See also: Nokia announces online music store – takes aim at Apple and mobile carriers

Both Orange and O2 are unhappy that a Skype client will be bundled with Nokia’s upcoming N97 and are threatening to boycott the device and the company’s future Skype-enabled phones, for fear that including the application will further reduce their role to that of being a “dumb pipe”. According to Mobile Today’s source:

“This is another example of them trying to build an ecosystem that is all about Nokia and reduces the operator to a dumb pipe. Some people like 3 may be in a position where it could make sense to accept that. But if you spend upwards of £40m per year building your brand, you don’t want to be just a dumb pipe do you?

Nokia have tried several ways to own the customer over the years and operators have had to say no.”

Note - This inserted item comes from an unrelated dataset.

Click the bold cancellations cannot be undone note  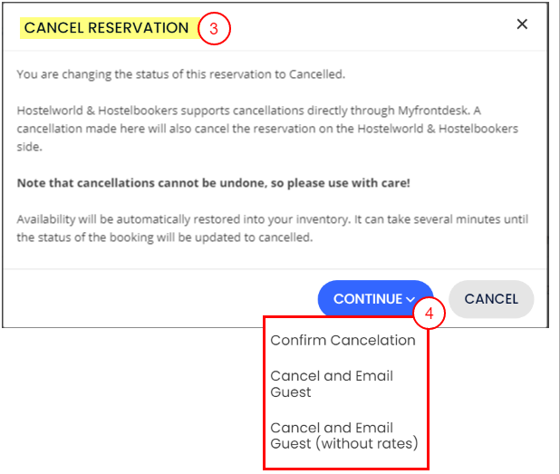point(214,183)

Owning the customer, of course, is something that Apple has managed to achieve, and which 02 seems to have accepted in return for iPhone exclusivity here in the UK. Nokia, with its aggressive move into providing various web services (music subscriptions, maps, email, IM and social networking) is also trying to have a more direct relationship with the customer, presumably hoping that said services will help lock them into a continuous cycle of Nokia handset upgrades. At the same time, both companies, like any handset maker, need the carriers to stay on side so that they’ll continue to subsidize and market their wares. That seems like a conflict of interest if there ever was one, and I can’t see the issue being resolved any time soon.

Smarter phones, dumber pipes

As I’ve commented on before, the carriers are scared that in the future they’ll be reduced to being a dumb pipe, “selling commodity services such as voice and data at commodity prices with little or no differentiation.” But if phones are to become smarter, built on powerful software platforms that allow users to install an array of different applications – including Skype in the case of Nokia’s future handsets – then carrier networks will have to get dumber. I can’t quite see a way around this, and for me personally, the “dumber” the network, the more likely they are to get my business.

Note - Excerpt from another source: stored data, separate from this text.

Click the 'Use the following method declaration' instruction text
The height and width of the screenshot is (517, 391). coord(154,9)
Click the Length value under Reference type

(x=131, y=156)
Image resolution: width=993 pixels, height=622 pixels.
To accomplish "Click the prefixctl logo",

last100 is edited by Steve O'Hear. Aside from founding last100, Steve is co-founder and CEO of Beepl and a freelance journalist who has written for numerous publications, including TechCrunch, The Guardian, ZDNet, ReadWriteWeb and Macworld, and also wrote and directed the Silicon Valley documentary, In Search of the Valley. See his full profile and disclosure of his industry affiliations.

4 Responses to “Nokia and Skype partnership has carriers in a fit”

  1. Finnsense says:

    I’ve used Skype for years. For a long time it hovered around the 8 million concurrent users mark and then suddenly it has shot up to 15 million. If this is the shape of things to come Nokia is wise to make it as easy as possible.

  2. Steve O'Hear says:


    I’m also a long time Skype user. My mobile carrier “Three” already offers Skype on most of its handsets, and although it’s not always as clear as a regular mobile or land line call, it is useful nonetheless, especially IM or to see when a contact is online and available to talk.

  3. Chris says:

    Nokia was evidently testing the boundaries. For now it’s a delicate balancing act, but inevitably the cell phone companies will have to transform. They must eliminate their reliance on charging for voice and become content centric. Trouble is, they don’t know how to do it. Wrong people and wrong culture. I can see a Disney cell phone company on the horizon.

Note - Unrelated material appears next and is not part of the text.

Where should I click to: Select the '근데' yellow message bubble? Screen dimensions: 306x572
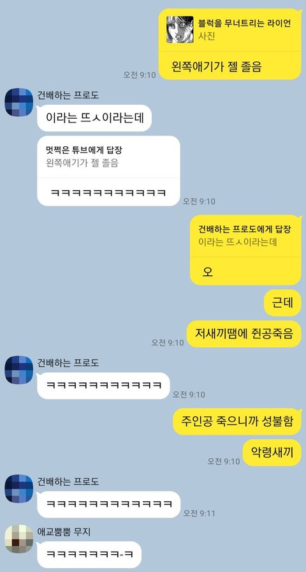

  4. Seems to me the wise option for Nokia is to offer the N97 to Orange as an exclusive provider, which is the reason why O2 took it up the nether regions in the first place. Exclusivity is a valuable enough compromise for both to win.

    Essentially Nokia is trying to have iPhones cake and eat it too by wanting their (iPhone’s) deal without the exclusivity. Typical shortsighted decision making by Nokia (whom I love by the way) but unfortunately all too common a move by them.